DIRECTIONS: Begin at the line that contains "This screenshot has height=784, width=1556." and repeat every line from there to the end of the records below, inclusive, without adding any other line.

RECORD SET Block Start

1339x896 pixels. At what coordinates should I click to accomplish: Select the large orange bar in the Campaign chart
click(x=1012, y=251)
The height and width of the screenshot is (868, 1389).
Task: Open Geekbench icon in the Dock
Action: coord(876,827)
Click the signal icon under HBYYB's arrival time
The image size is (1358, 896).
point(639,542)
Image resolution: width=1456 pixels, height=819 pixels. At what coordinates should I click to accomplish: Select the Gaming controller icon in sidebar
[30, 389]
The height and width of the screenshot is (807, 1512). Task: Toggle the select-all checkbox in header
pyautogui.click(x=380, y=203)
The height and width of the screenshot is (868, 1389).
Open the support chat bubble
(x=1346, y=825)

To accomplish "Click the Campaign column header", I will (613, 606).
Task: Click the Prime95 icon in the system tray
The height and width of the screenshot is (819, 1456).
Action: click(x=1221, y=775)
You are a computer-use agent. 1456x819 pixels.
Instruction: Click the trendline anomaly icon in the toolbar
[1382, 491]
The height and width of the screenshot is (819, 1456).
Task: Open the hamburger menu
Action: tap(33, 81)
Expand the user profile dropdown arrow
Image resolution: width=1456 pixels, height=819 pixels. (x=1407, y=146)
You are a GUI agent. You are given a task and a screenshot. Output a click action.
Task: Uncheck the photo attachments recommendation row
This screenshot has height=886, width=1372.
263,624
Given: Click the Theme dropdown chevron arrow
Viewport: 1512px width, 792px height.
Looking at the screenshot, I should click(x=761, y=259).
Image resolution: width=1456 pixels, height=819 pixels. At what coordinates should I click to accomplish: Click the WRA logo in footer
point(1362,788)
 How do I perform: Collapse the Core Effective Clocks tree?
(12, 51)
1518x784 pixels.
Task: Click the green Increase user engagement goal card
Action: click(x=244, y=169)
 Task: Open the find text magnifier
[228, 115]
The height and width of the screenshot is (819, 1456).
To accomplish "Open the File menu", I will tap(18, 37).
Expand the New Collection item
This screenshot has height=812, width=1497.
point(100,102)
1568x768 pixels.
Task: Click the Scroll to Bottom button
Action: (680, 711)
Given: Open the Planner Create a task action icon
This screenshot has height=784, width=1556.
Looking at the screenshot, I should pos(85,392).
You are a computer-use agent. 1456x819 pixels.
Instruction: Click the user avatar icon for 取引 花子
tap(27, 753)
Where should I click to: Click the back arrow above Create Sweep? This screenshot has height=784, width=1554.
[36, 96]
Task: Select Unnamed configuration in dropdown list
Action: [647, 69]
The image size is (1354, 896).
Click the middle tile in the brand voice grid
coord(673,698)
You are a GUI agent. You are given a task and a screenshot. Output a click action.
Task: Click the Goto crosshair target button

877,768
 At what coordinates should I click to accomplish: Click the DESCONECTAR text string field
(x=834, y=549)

RECORD SET Block End

RESULT OF THE EXERCISE:
This screenshot has height=784, width=1556.
Looking at the screenshot, I should pos(85,392).
You are a computer-use agent. 1456x819 pixels.
Instruction: Click the user avatar icon for 取引 花子
tap(27, 753)
Where should I click to: Click the back arrow above Create Sweep? This screenshot has height=784, width=1554.
[36, 96]
Task: Select Unnamed configuration in dropdown list
Action: [647, 69]
The image size is (1354, 896).
Click the middle tile in the brand voice grid
coord(673,698)
You are a GUI agent. You are given a task and a screenshot. Output a click action.
Task: Click the Goto crosshair target button

877,768
 At what coordinates should I click to accomplish: Click the DESCONECTAR text string field
(x=834, y=549)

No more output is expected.